Extracting lung cancer staging descriptors from pathology reports: A generative language model approach

In oncology, electronic health records contain textual key information for the diagnosis, staging, and treatment planning of patients with cancer. However, text data processing requires a lot of time and effort, which limits the utilization of these data. Recent advances in natural language processing (NLP) technology, including large language models, can be applied to cancer research. Particularly, extracting the information required for the pathological stage from surgical pathology reports can be utilized to update cancer staging according to the latest cancer staging guidelines. This study has two main objectives. The first objective is to evaluate the performance of extracting information from text-based surgical pathology reports and determining pathological stages based on the extracted information using fine-tuned generative language models (GLMs) for patients with lung cancer.
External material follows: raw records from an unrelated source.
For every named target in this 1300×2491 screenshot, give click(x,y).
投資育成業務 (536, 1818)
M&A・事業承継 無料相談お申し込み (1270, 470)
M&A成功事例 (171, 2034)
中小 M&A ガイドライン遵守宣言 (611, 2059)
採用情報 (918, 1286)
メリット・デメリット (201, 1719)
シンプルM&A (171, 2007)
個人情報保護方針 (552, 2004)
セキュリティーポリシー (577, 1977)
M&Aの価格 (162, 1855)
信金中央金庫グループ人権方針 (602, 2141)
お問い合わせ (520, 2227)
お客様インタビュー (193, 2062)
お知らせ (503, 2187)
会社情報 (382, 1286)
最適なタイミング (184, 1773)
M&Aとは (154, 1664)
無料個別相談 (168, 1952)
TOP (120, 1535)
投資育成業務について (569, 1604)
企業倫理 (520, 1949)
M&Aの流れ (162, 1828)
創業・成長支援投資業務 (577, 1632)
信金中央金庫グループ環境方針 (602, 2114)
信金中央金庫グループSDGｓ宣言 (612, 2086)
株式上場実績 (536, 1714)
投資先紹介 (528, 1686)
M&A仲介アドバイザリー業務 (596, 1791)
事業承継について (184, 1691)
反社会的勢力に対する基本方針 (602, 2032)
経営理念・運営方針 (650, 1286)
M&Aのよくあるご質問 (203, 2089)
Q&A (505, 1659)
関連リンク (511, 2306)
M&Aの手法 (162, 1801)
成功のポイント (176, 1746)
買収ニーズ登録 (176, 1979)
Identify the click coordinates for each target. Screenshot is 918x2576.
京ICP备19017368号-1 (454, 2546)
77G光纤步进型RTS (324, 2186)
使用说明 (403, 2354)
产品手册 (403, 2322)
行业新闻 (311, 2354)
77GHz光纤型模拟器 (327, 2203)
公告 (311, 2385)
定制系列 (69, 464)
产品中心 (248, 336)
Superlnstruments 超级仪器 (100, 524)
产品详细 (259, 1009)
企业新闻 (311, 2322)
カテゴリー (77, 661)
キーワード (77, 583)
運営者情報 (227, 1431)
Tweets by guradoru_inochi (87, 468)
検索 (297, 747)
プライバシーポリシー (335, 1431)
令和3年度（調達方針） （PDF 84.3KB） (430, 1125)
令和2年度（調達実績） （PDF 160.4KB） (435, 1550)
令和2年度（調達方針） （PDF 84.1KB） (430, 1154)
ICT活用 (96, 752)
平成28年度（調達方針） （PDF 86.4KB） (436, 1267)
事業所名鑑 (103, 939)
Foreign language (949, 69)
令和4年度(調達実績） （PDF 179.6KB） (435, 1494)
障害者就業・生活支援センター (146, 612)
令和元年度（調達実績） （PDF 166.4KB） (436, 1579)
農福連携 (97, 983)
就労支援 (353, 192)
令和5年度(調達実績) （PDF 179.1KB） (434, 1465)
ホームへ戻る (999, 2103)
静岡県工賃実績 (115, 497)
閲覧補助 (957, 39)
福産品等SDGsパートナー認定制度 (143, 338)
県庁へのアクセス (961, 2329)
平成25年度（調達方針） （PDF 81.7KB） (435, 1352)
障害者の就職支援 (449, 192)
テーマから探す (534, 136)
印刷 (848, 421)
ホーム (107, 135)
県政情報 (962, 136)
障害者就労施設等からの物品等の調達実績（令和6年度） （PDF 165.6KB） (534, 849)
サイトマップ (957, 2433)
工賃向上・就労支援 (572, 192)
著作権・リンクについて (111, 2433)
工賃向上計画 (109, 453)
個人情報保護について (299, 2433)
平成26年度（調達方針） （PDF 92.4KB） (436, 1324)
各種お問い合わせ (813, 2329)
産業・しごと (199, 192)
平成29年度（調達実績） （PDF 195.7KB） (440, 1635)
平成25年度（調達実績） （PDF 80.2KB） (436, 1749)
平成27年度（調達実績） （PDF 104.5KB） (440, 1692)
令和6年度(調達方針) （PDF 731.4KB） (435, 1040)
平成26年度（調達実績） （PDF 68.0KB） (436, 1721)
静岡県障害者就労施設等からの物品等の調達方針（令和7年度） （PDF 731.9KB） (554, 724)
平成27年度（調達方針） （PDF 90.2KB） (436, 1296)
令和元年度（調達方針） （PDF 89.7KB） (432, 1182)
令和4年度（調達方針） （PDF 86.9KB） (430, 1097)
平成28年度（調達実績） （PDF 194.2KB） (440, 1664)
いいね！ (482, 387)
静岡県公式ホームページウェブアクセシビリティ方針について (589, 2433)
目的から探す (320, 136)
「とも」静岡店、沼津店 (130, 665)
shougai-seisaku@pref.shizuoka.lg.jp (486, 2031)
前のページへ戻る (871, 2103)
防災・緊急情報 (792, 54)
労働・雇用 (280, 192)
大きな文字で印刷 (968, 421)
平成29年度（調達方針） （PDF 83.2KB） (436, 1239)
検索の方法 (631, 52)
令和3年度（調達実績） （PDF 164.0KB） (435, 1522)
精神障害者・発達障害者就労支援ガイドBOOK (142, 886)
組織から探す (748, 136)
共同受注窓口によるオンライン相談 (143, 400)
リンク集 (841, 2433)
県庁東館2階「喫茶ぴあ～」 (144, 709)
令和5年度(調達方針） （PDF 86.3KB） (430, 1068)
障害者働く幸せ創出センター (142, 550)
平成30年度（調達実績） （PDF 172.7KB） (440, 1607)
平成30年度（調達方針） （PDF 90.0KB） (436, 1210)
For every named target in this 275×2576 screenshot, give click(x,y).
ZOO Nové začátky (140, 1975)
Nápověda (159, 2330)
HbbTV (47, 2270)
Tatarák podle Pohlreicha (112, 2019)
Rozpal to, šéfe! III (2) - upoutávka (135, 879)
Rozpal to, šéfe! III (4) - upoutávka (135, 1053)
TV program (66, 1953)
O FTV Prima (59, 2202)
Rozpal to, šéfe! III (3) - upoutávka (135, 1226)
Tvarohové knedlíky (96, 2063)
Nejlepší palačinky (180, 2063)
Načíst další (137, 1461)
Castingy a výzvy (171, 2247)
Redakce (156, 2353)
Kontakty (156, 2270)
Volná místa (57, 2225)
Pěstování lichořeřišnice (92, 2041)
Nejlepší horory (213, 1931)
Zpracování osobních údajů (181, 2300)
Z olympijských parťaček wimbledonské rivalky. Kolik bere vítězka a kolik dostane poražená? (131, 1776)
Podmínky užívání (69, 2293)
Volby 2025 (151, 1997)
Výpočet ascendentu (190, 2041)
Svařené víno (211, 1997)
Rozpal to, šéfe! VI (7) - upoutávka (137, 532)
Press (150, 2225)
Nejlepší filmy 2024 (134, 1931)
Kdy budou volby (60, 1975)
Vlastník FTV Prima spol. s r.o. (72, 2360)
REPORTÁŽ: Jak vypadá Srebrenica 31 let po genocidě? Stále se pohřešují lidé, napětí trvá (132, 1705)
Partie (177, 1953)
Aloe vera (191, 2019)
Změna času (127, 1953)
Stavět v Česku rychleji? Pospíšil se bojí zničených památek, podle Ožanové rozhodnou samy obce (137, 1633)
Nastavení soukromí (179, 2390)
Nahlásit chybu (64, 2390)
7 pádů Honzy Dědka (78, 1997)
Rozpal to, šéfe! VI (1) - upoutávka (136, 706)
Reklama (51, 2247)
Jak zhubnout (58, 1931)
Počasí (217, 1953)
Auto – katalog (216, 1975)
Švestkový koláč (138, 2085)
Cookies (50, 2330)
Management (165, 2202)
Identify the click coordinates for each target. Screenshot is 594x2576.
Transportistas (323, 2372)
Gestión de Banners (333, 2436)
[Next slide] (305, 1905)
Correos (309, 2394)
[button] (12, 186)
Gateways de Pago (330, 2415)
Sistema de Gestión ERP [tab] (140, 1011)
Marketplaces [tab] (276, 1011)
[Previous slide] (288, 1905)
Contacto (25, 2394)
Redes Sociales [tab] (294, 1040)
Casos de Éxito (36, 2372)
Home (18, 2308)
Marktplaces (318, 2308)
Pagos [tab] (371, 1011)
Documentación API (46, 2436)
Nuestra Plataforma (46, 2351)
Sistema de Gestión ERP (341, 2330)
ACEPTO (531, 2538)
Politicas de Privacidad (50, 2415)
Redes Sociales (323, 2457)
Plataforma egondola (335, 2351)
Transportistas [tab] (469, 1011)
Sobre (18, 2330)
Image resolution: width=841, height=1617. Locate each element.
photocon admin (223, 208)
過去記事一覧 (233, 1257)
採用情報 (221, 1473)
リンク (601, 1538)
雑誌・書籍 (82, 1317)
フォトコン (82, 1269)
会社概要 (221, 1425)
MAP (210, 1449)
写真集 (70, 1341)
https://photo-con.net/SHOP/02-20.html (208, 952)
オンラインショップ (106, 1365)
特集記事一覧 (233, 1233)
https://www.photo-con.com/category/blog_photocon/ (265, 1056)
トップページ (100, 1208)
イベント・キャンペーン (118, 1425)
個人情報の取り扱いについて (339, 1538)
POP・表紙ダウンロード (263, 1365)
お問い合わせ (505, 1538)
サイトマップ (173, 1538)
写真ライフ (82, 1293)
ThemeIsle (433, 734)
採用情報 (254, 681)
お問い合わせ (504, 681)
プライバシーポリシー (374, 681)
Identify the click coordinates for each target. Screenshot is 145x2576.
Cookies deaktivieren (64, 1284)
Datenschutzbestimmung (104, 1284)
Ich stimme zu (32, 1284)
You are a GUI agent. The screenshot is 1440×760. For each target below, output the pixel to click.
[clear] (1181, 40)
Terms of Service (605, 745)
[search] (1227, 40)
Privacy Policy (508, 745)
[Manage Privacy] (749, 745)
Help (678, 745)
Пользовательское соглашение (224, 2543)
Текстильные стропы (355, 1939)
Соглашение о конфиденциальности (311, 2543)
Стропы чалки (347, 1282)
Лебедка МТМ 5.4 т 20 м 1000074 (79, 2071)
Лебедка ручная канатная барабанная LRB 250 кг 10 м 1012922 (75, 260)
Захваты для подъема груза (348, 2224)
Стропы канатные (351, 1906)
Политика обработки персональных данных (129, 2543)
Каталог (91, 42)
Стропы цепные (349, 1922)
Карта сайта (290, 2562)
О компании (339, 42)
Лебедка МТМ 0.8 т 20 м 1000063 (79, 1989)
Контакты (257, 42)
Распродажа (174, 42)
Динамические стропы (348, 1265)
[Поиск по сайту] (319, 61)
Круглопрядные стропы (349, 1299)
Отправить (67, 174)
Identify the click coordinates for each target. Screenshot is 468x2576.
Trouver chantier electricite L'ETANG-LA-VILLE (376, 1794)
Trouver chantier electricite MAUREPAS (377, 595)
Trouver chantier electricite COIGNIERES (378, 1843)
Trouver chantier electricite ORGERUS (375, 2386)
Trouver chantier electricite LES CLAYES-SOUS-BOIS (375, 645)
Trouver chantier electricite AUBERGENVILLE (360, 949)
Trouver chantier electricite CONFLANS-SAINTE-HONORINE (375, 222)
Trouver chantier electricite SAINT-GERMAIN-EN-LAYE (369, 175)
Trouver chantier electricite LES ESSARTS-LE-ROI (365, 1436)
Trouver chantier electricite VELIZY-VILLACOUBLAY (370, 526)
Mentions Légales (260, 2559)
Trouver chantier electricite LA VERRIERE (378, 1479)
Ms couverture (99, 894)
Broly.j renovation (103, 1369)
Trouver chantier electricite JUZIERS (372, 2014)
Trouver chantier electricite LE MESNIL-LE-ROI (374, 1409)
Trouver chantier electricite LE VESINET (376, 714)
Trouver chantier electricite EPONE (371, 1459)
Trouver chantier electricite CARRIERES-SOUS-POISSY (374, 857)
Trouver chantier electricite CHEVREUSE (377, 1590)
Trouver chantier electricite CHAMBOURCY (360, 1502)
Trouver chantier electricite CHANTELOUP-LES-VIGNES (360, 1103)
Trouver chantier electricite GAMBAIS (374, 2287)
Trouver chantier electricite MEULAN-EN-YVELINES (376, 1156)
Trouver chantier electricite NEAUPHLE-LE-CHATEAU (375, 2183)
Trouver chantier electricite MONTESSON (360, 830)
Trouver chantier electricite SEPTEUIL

The second objective is to determine the feasibility of utilizing relatively small GLMs for information extraction in a resource-constrained computing environment. Lung cancer surgical pathology reports were collected from the Common Data Model database of Seoul National University Bundang Hospital (SNUBH), a tertiary hospital in Korea. We selected 42 descriptors necessary for tumor-node (TN) classification based on these reports and created a gold standard with validation by two clinical experts. The pathology reports and gold standard were used to generate prompt-response pairs for training and evaluating GLMs which then were used to extract information required for staging from pathology reports. We evaluated the information extraction performance of six trained models as well as their performance in TN classification using the extracted information. The Deductive Mistral-7B model, which was pre-trained with the deductive dataset, showed the best performance overall, with an exact match ratio of 92.24% in the information extraction problem and an accuracy of 0.9876 (predicting T and N classification concurrently) in classification. This study demonstrated that training GLMs with deductive datasets can improve information extraction performance, and GLMs with a relatively small number of parameters at approximately seven billion can achieve high performance in this problem. The proposed GLM-based information extraction method is expected to be useful in clinical decision-making support, lung cancer staging and research.